[Begin]

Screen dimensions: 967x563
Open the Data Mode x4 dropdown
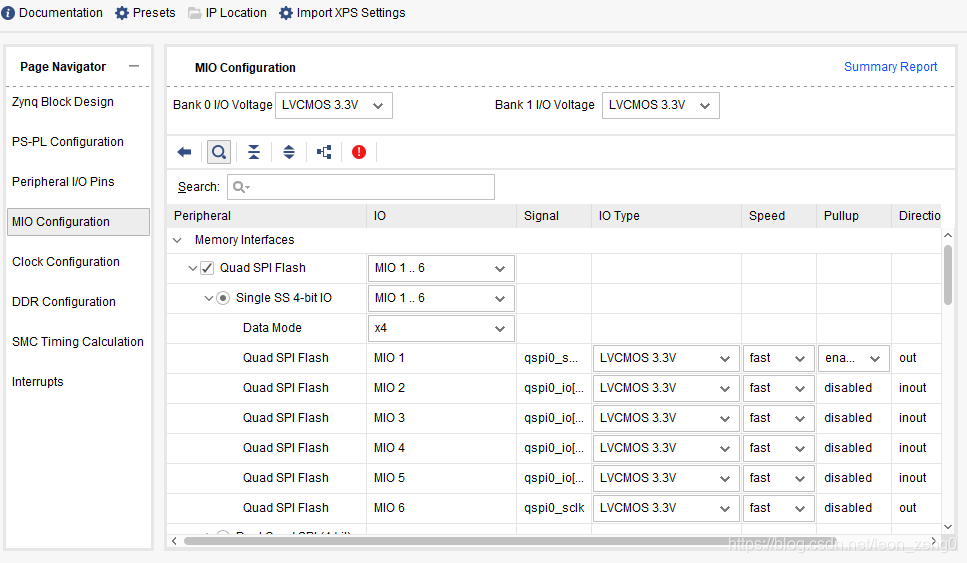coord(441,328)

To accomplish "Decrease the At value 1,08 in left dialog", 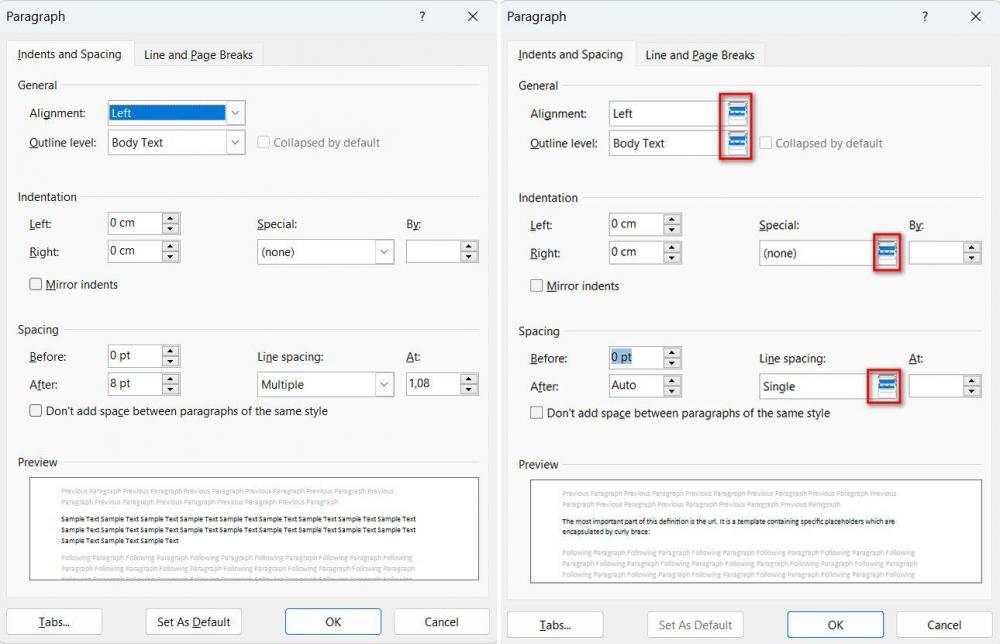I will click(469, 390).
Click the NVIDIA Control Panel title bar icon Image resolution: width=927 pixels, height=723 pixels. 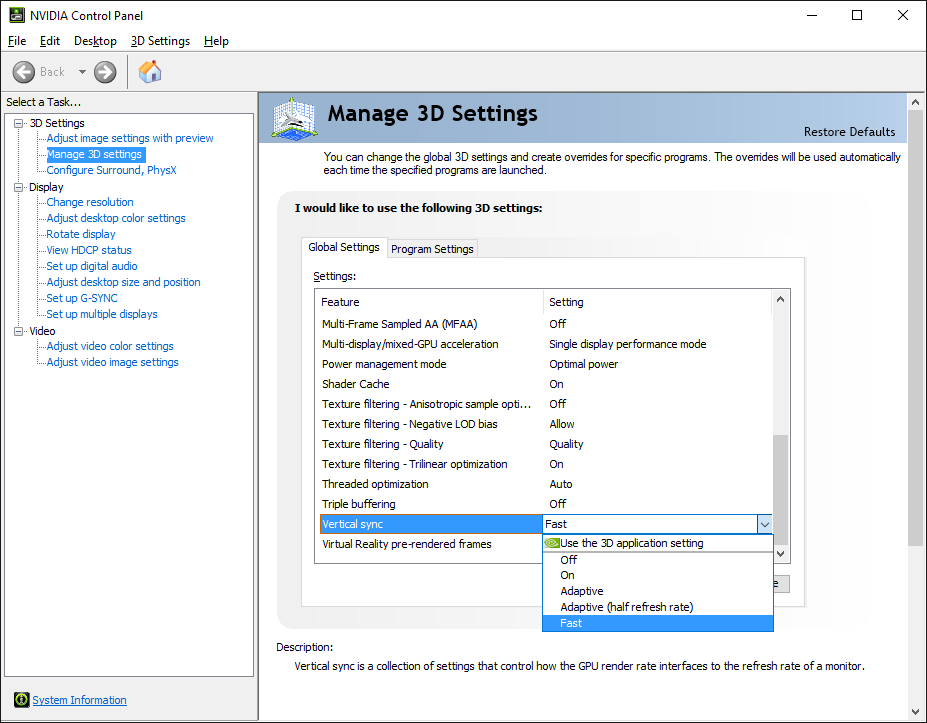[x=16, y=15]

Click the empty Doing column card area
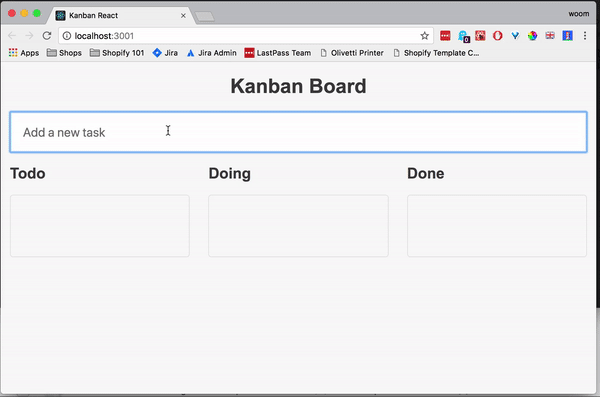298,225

[End]
[Begin]

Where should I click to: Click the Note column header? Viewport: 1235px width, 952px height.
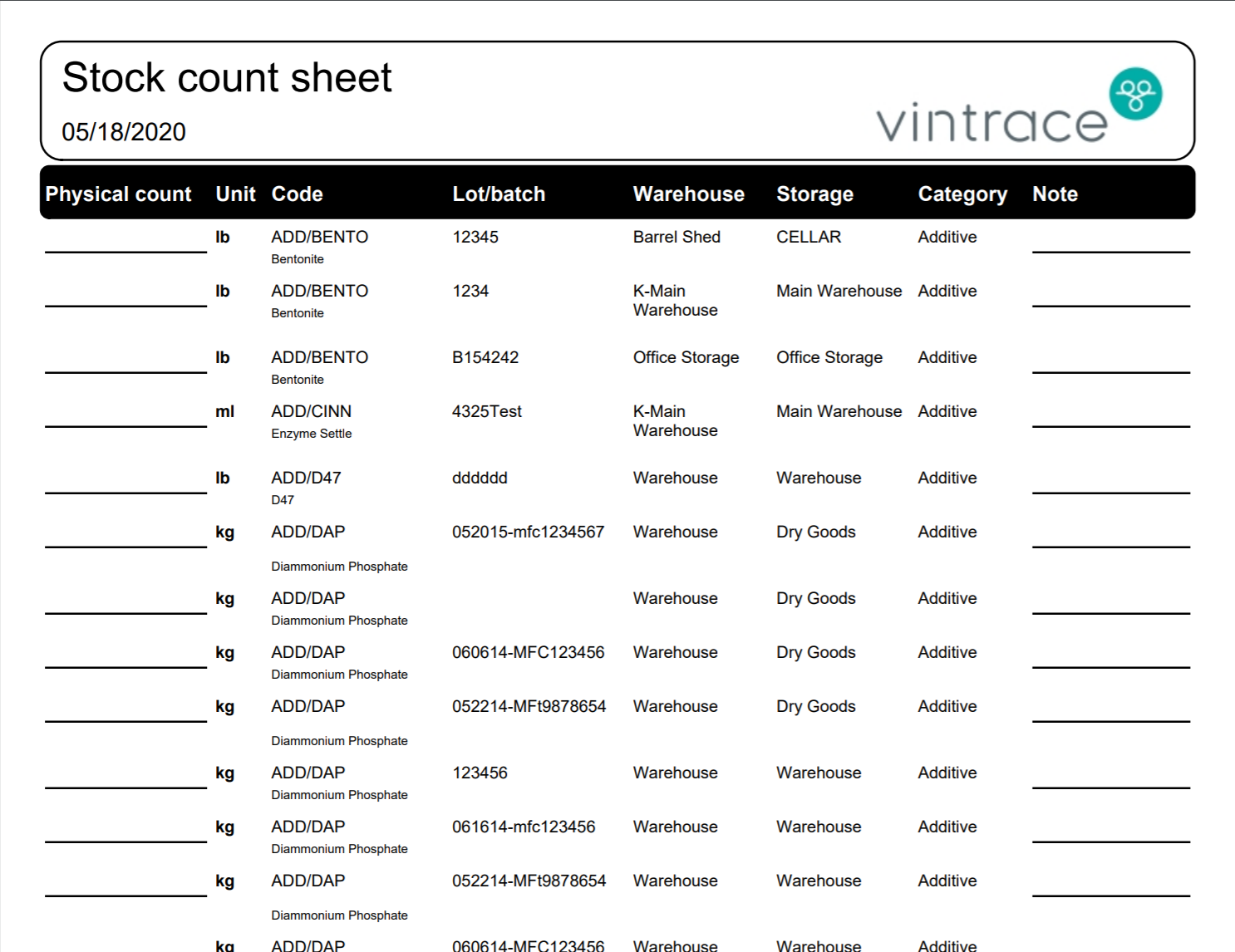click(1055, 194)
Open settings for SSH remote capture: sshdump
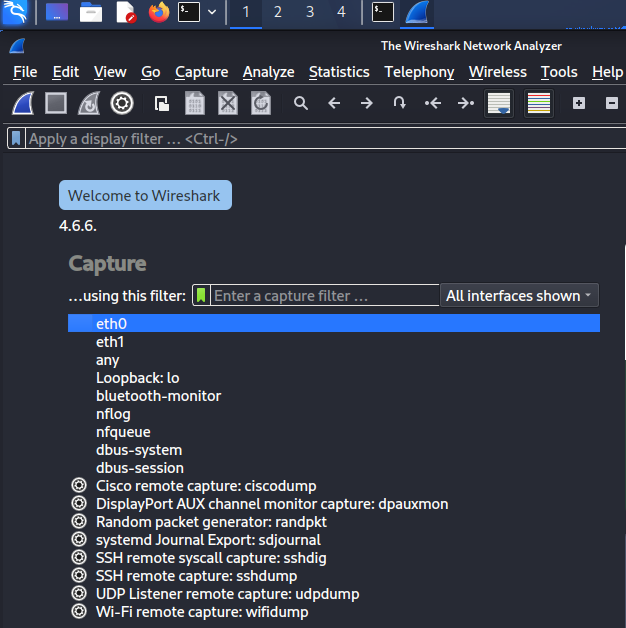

[End]

- Given task:
Which lines above contain the word "Open"? Copy out each one.

- Solution for this task:
Open the Data Mode x4 dropdown
Open settings for SSH remote capture: sshdump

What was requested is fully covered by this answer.